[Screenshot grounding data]
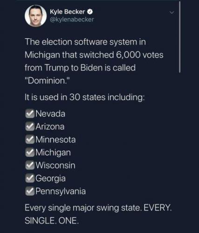Viewport: 199px width, 233px height.
Task: Click the Georgia list entry text
Action: tap(50, 178)
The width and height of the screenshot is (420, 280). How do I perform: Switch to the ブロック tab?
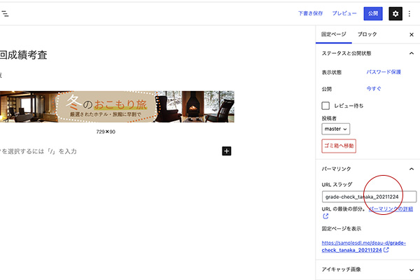367,34
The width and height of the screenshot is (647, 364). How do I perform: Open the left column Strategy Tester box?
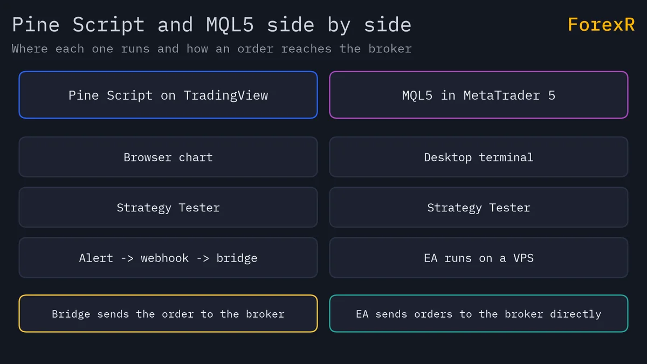168,207
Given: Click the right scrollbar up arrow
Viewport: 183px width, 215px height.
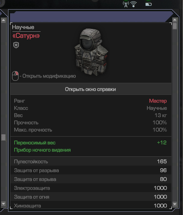Looking at the screenshot, I should tap(175, 20).
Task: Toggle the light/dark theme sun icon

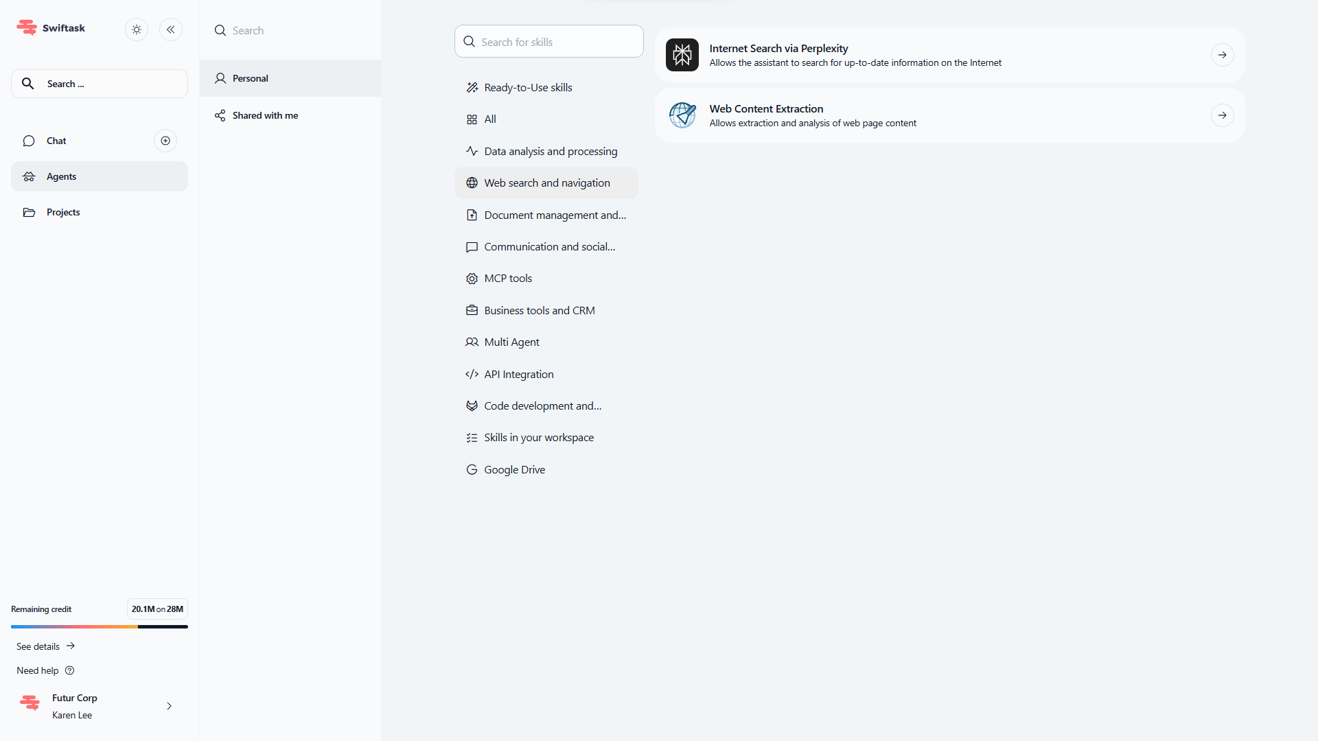Action: coord(137,30)
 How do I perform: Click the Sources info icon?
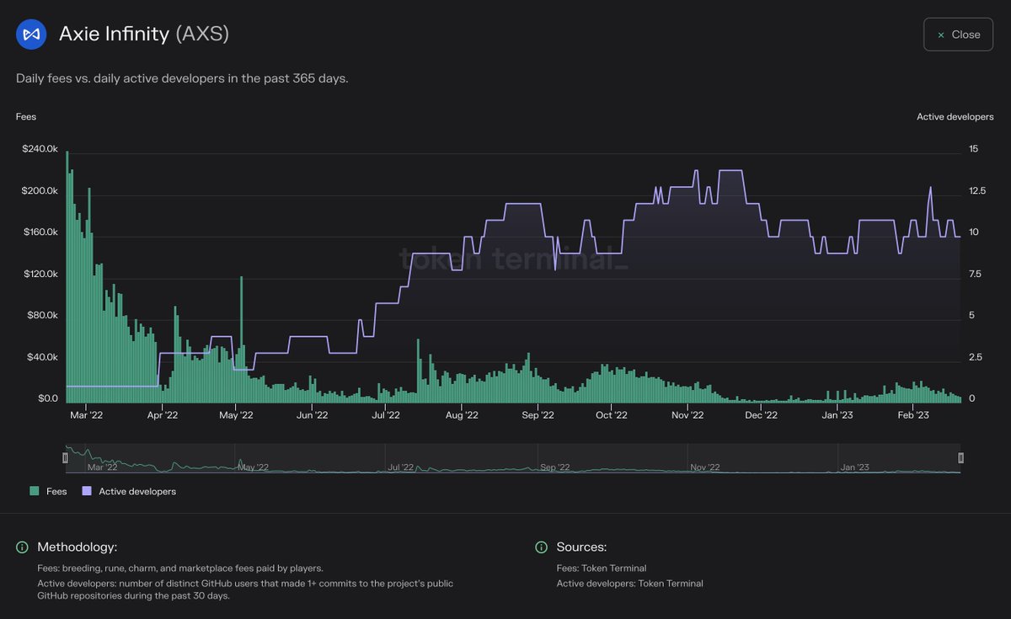click(541, 547)
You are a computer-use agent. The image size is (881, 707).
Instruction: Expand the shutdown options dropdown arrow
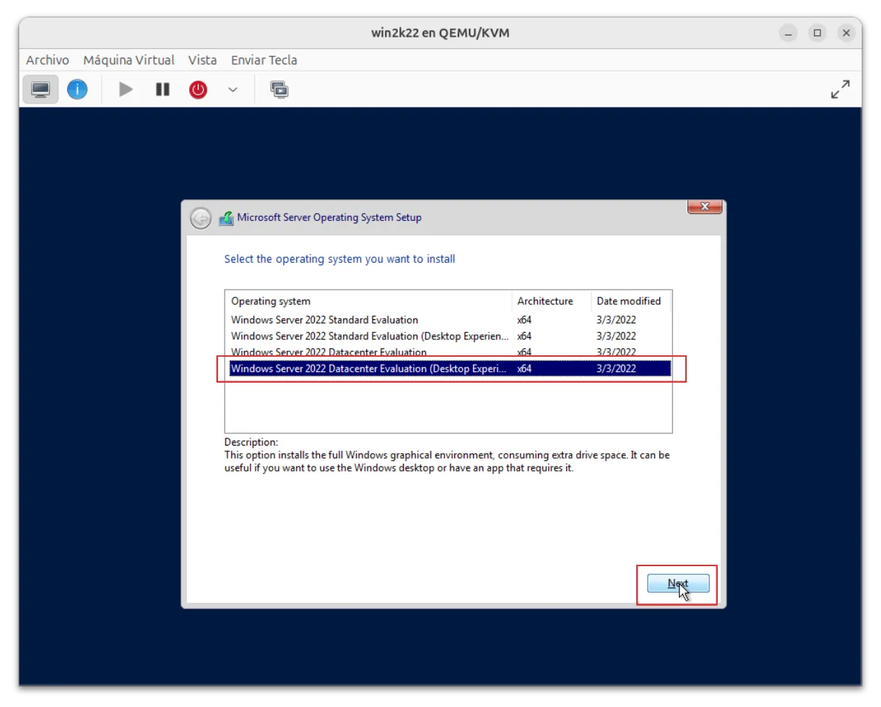click(233, 90)
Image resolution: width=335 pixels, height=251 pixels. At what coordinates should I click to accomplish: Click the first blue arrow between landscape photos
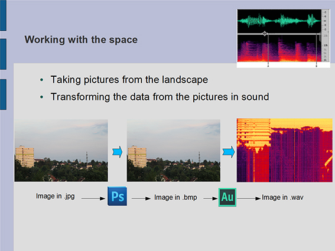(118, 152)
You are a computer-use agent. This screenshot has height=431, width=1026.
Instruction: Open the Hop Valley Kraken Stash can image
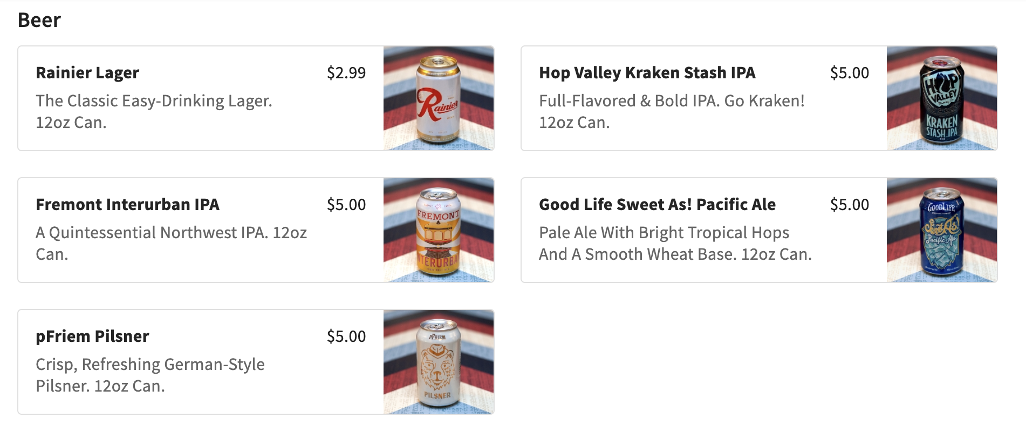[941, 98]
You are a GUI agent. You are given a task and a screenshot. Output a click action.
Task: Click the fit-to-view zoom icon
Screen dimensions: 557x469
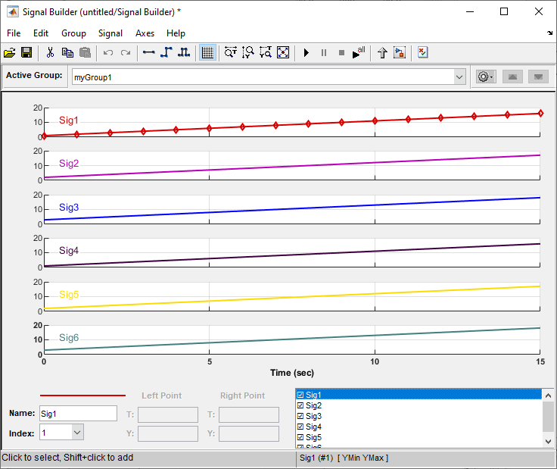point(283,53)
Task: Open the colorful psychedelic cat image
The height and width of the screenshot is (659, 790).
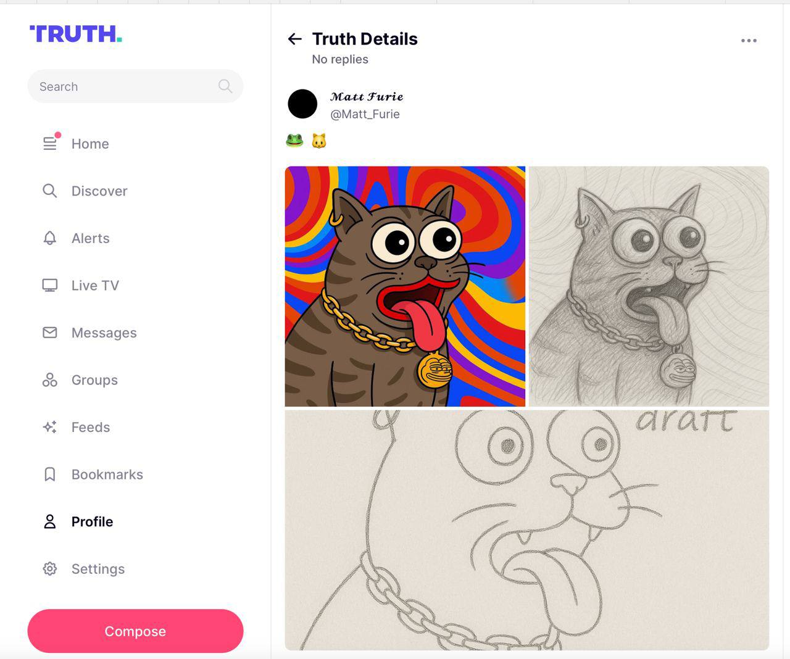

Activity.
All lines from the one containing "You are a GUI" through the final line of the entries above must be restated word for word, pictures excluded.

Solution to the exercise.
You are a GUI agent. You are given a task and a screenshot. Output a click action.
Task: Click the fit-to-view zoom icon
Screen dimensions: 557x469
point(283,53)
Task: Open the colorful psychedelic cat image
The height and width of the screenshot is (659, 790).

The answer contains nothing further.